◆ Provided data
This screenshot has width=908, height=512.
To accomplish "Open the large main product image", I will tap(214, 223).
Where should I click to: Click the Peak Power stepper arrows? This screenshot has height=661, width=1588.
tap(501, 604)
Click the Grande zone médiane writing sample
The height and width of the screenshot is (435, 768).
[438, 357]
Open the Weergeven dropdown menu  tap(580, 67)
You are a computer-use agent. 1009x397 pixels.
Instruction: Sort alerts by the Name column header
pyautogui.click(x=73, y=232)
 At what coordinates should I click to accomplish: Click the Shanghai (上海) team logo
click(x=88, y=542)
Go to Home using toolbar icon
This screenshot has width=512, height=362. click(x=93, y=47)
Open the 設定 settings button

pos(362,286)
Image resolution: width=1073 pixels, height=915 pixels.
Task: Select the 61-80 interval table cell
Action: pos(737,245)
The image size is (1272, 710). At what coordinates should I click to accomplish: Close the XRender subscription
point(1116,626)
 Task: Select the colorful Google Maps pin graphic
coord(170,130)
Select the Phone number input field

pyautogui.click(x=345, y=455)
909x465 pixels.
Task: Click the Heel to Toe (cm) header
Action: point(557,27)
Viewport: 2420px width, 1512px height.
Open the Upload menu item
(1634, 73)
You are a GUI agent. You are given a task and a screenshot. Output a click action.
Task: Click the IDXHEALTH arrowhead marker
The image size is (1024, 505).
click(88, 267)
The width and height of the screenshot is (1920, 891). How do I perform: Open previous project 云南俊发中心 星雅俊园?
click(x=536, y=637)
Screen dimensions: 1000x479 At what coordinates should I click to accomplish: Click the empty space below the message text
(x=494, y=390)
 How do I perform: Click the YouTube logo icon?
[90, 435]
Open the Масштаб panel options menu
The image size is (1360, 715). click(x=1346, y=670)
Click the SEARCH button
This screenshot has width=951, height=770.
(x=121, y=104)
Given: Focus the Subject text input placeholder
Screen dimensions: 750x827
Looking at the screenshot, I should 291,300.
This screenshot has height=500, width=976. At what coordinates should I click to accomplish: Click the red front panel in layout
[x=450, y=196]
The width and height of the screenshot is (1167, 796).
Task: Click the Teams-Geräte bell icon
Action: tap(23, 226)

◆ Exercise objective
Whenever a line in the listing above includes the word "agent", return that line.

◆ Answer to this problem
You are a computer-use agent. 1009x397 pixels.
You are a GUI agent. You are given a task and a screenshot. Output a click action.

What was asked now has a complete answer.